Shell’s warning signals pain not yet over for oil majors
- Royal Dutch Shell’s (RDS.A -5.7%) update, saying it expects to write down the value of its assets by as much as $4.5B and warning of another set of poor earnings in Q4, is the first indication of another tough quarter for oil and gas producers that continue to struggle with weak demand as COVID-19 lockdowns hit economies hard.
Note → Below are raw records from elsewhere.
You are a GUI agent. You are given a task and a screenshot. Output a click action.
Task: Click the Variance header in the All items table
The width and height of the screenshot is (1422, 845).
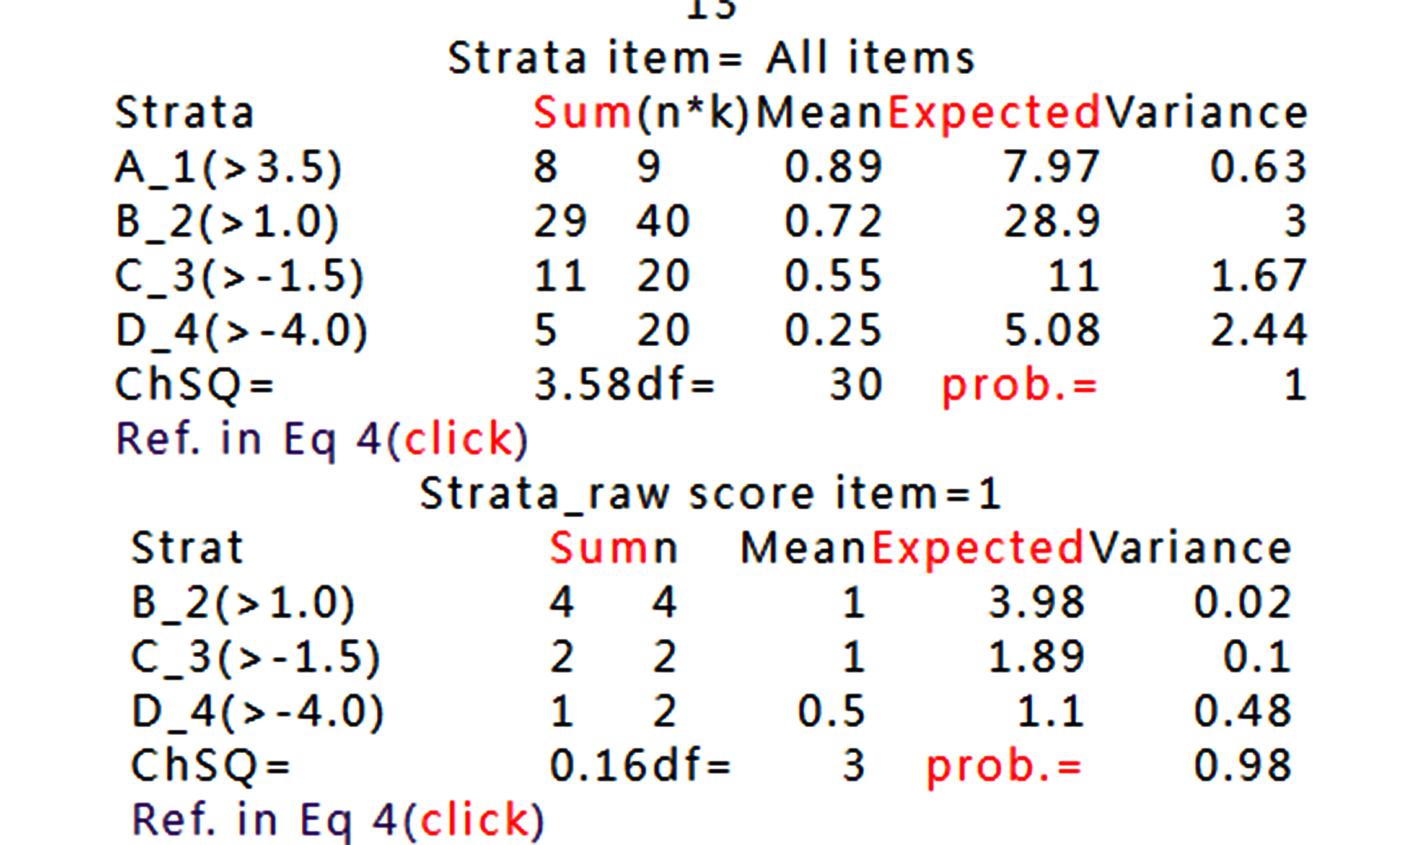click(1206, 113)
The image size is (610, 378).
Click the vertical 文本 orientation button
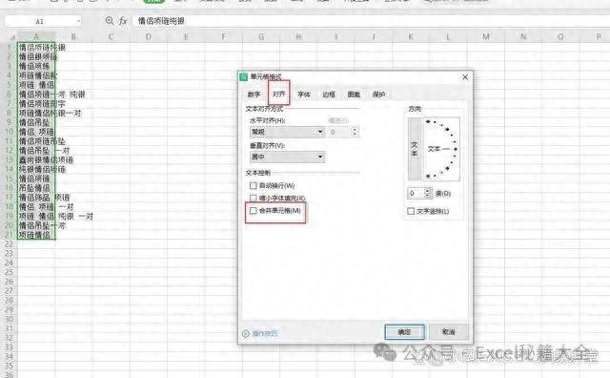tap(415, 149)
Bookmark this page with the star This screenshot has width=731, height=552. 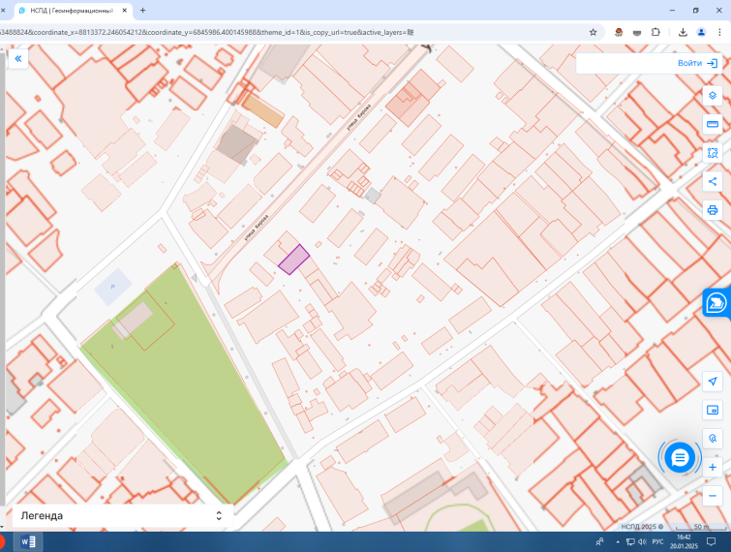593,32
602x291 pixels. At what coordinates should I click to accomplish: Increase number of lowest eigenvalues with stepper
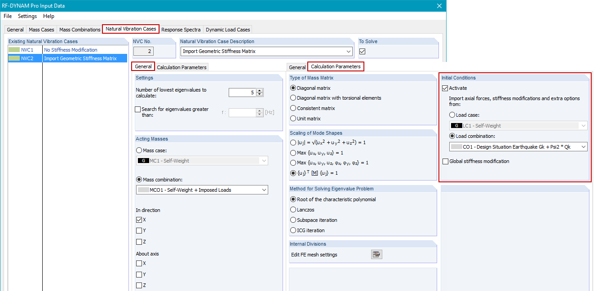pos(259,90)
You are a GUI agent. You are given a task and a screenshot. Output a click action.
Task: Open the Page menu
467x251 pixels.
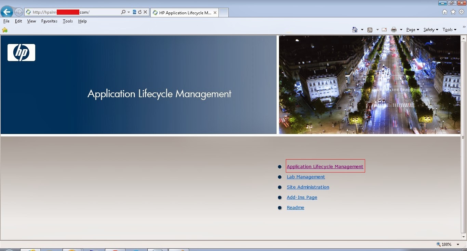[x=411, y=30]
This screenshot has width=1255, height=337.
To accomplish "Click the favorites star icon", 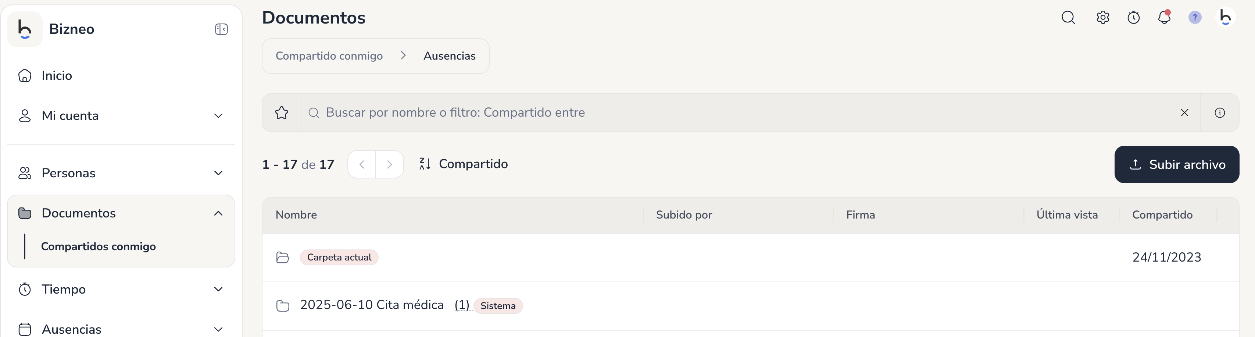I will pos(282,113).
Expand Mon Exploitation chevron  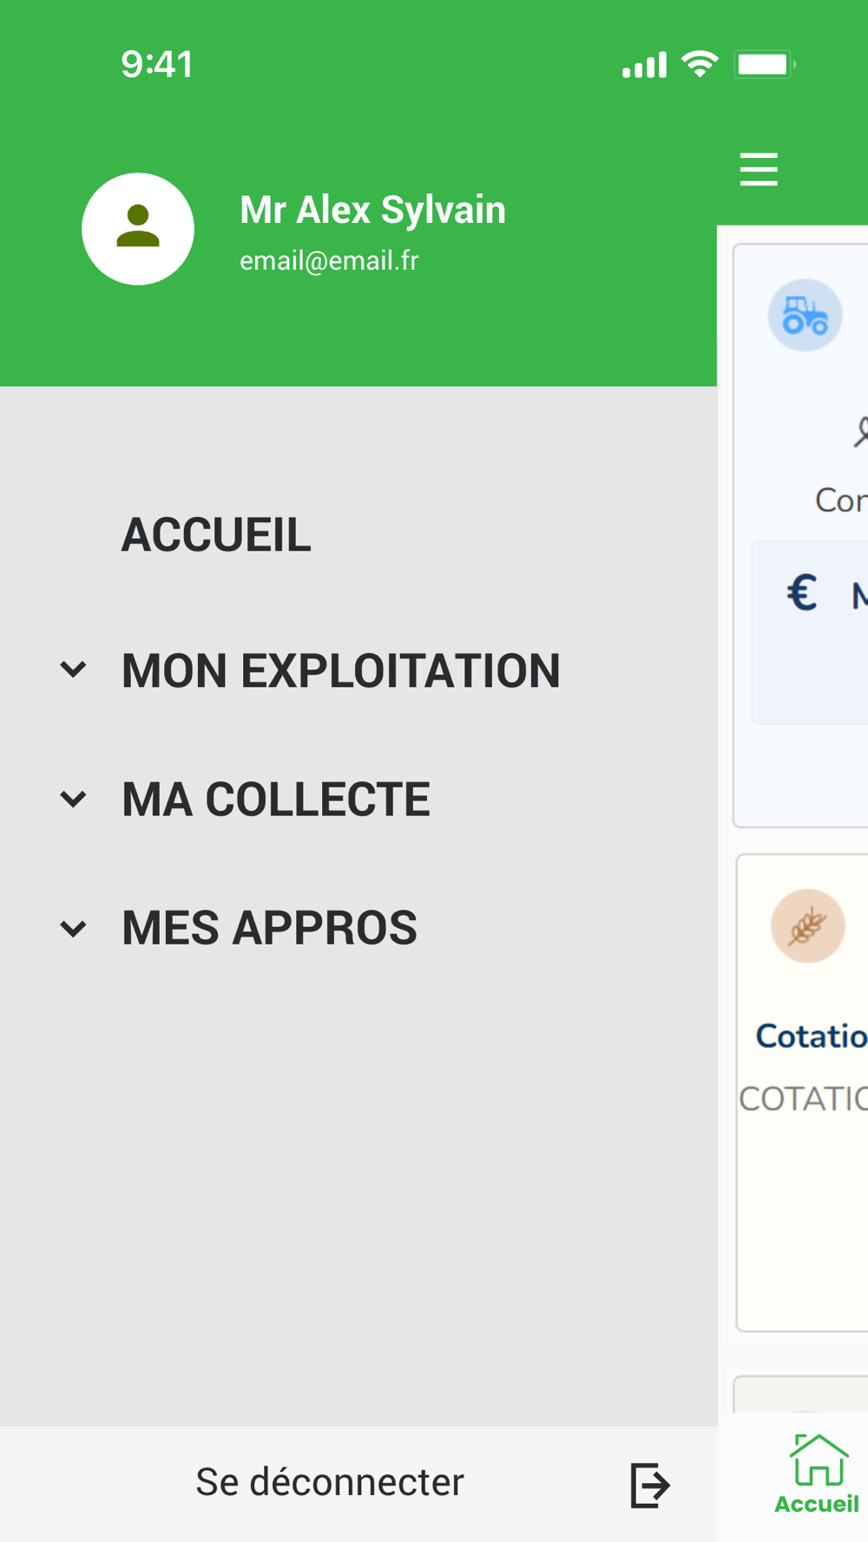point(74,670)
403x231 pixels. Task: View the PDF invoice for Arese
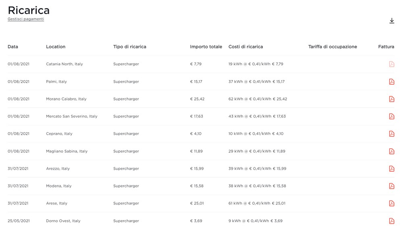point(391,204)
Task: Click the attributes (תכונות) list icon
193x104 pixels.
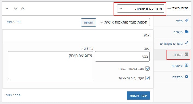Action: 187,54
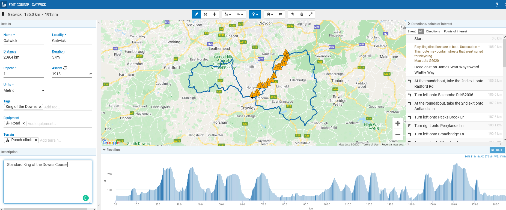The image size is (506, 210).
Task: Remove the Road equipment tag
Action: pyautogui.click(x=24, y=123)
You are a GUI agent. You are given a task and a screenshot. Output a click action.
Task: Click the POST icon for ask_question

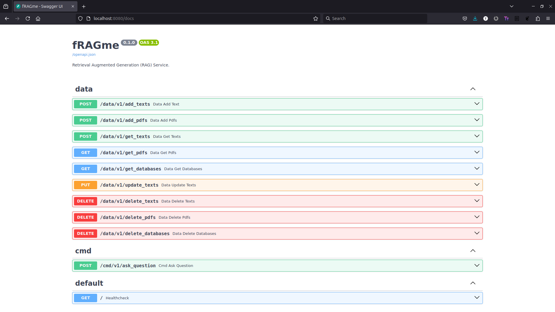pos(85,265)
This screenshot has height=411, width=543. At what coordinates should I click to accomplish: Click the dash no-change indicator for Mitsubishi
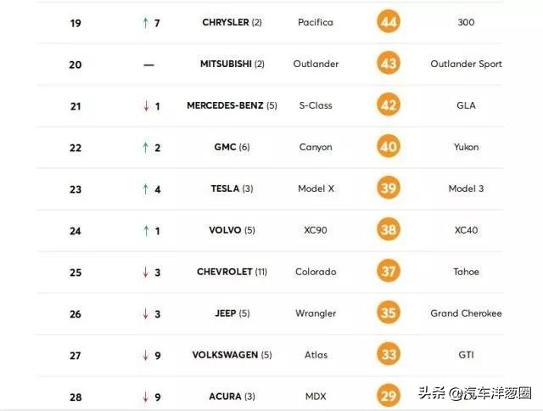148,64
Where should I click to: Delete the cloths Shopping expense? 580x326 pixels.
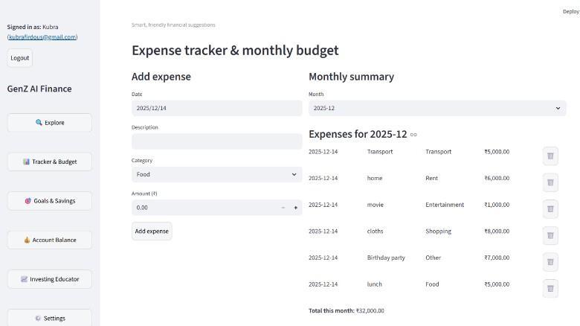pos(550,235)
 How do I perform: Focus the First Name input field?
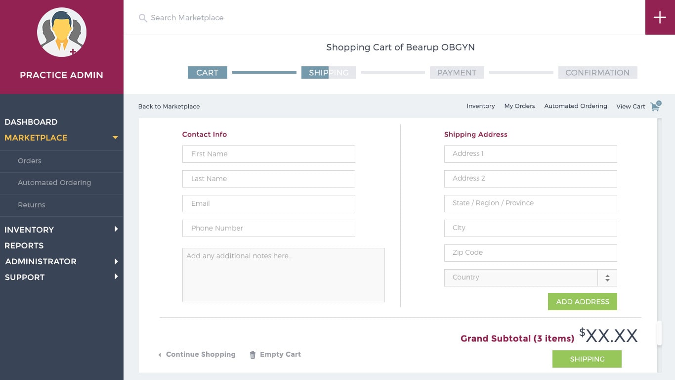point(268,154)
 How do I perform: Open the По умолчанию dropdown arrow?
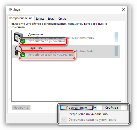click(x=95, y=107)
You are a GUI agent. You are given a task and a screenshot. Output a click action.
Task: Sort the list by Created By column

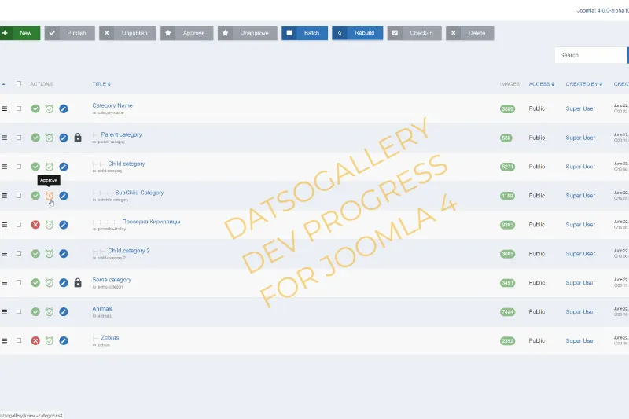pos(583,84)
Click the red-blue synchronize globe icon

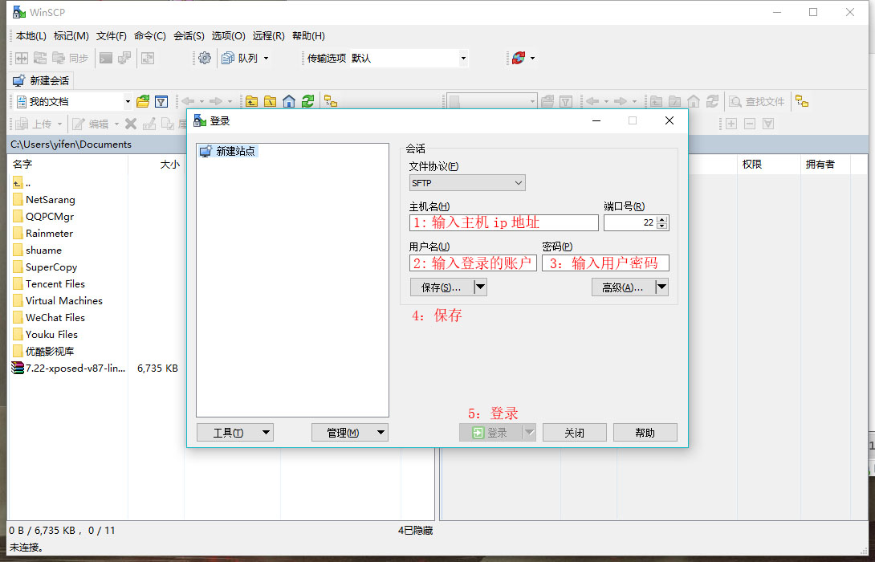coord(519,58)
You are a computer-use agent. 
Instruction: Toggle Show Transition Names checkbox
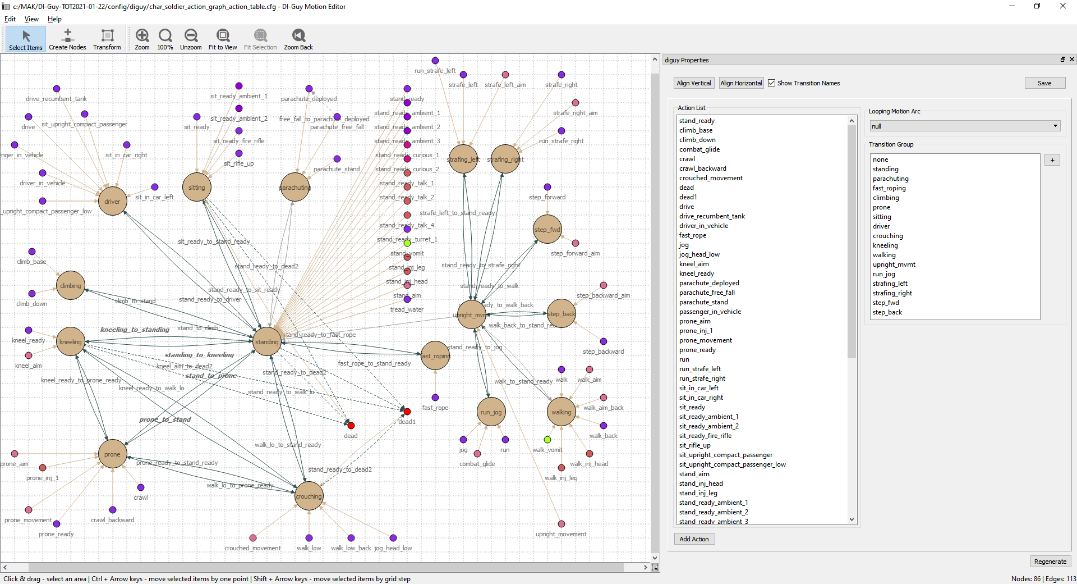tap(772, 83)
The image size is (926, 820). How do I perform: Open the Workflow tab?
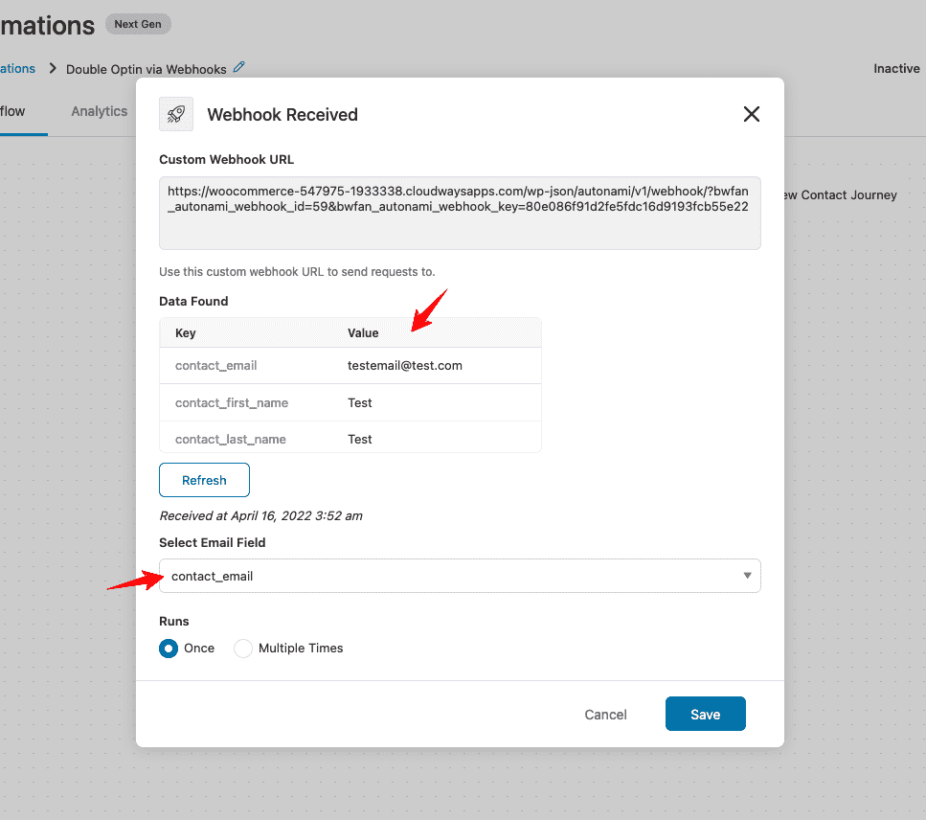click(x=13, y=111)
- Shell says its oil and gas production business should report a third straight quarterly loss while Q4 results from its trading operations – a bright spot earlier in the pandemic amid volatile oil prices – would come in “significantly lower” than in Q3.
- The S&P energy sector (XLE -3.8%) is today’s worst market performer, and Big Oil names are getting trounced but have moved off day’s lows: XOM -2.9%, CVX -1.9%, BP -5.7%.
- “The indicative guidance looks disappointing, particularly in the context of the strong run Shell has had in recent weeks,” RBC analyst Biraj Borkhataria says.
- Cowen analysts maintain their Buy rating and $41 price target for Shell shares, as the reduced cash flow outlook is offset by today’s announced divestment, and as such the analysts retain their outlook that debt will hit target levels around year-end 2021 to enable buybacks in 2022.
- Shell says the anticipated $3.5B-$4.5B writedown includes an impairment of its Appomattox deepwater oil and gas project in the Gulf of Mexico, as well as charges related to its refining operations and onerous gas contracts.
- The latest writedown follows Shell’s $16.8B writedown in Q2 and a sharp cut in its price outlook.